The eTAs came into effect this week, following several months of delays to the scheme. Indeed, the scheme was first introduced in 2015 ready for implementation in spring this year, but technical difficulties resulted in it being pushed back until the autumn.
Now, the eTA mirrors the US Esta programme, though with less onerous demands for information, and validity of five years, rather than two. (4.20). The only legitimate site is canada.ca/eTA.
The scheme began in the summer of 2015 and was due to become obligatory from 15 March 2016. However, issues with IT forced the authorities to postpone the scheme until after the summer.
The government says: The eTA requirement allows Canada to check that travellers are admissible before they board their flight, preventing those who are inadmissible from travelling to Canada in the first place.

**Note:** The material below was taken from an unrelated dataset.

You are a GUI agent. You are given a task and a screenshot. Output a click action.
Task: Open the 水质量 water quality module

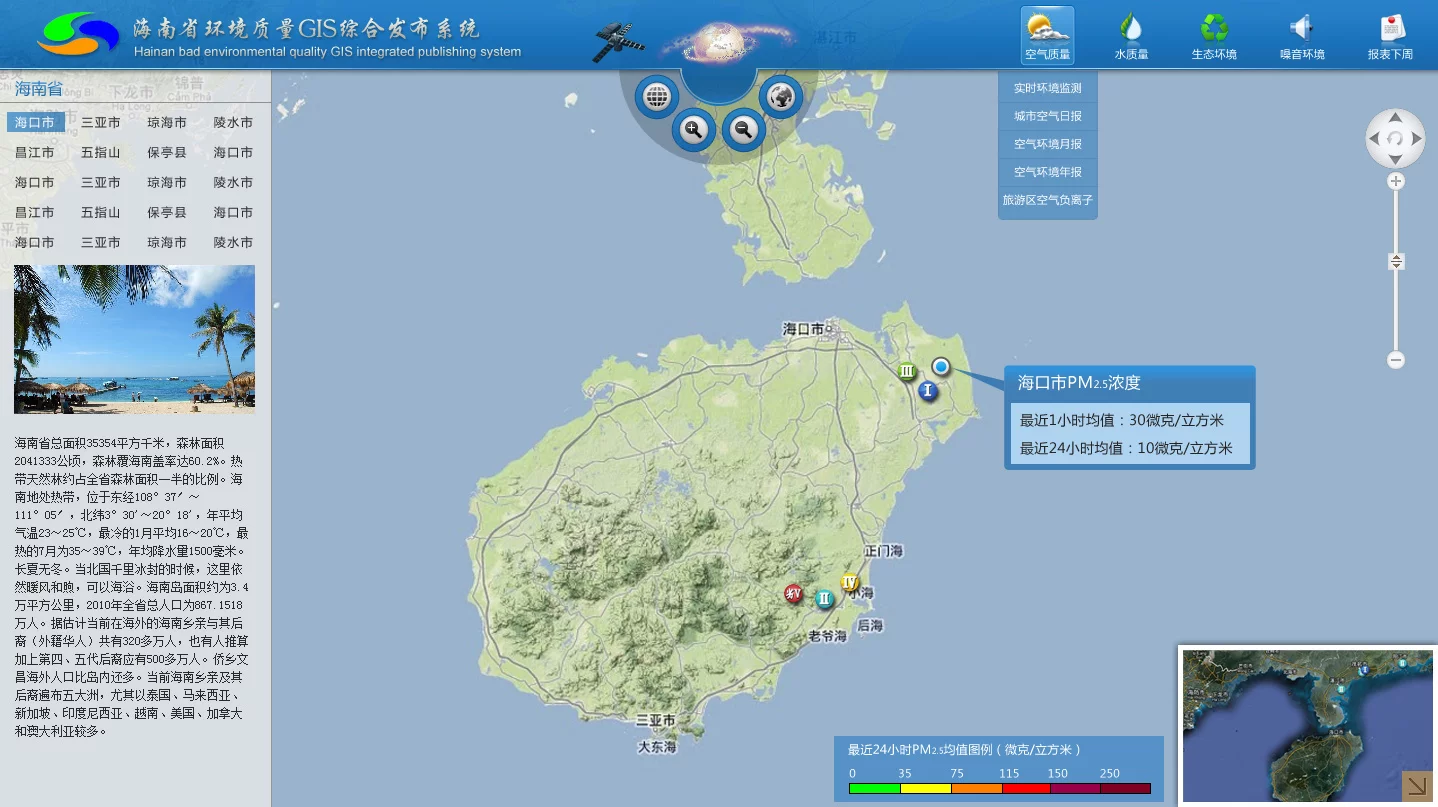pos(1131,37)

The Canadian government's site has posted a reminder for travellers, noting that exceptions include US citizens and travellers with a valid Canadian visa. Canadian citizens, including dual citizens, and Canadian permanent residents cannot apply for an eTA.
Entry requirements for people other methods of travel (land, sea) instead of flying, however, have not changed.
If you're visiting Canada you'll need an eTA to board your flight unless you're otherwise exempted (for example, if you have a valid Canadian visa or a permanent resident card), the British government advises tourists. If you have British-Canadian dual nationality you won't be able to apply for an eTA and you'll need to present a valid Canadian passport to board your flight to Canada.
If you're travelling by land or sea, you won't need an eTA when you enter Canada. However, you must travel with acceptable travel documents and identification.
The scheme is not dissimilar to the USA's Esta required for travel to the United States, but Canada's eTAs are valid for five years, or until the passenger's passport expires, rather than America's two.
The move arrives as Canada hopes to attract a growing number of visitors and migrants, following the election of Donald Trumps US President, whose campaign heavily involved a strong anti-immigration stance. Indeed, the Canada immigration site crashed in the hours following Trump's victory.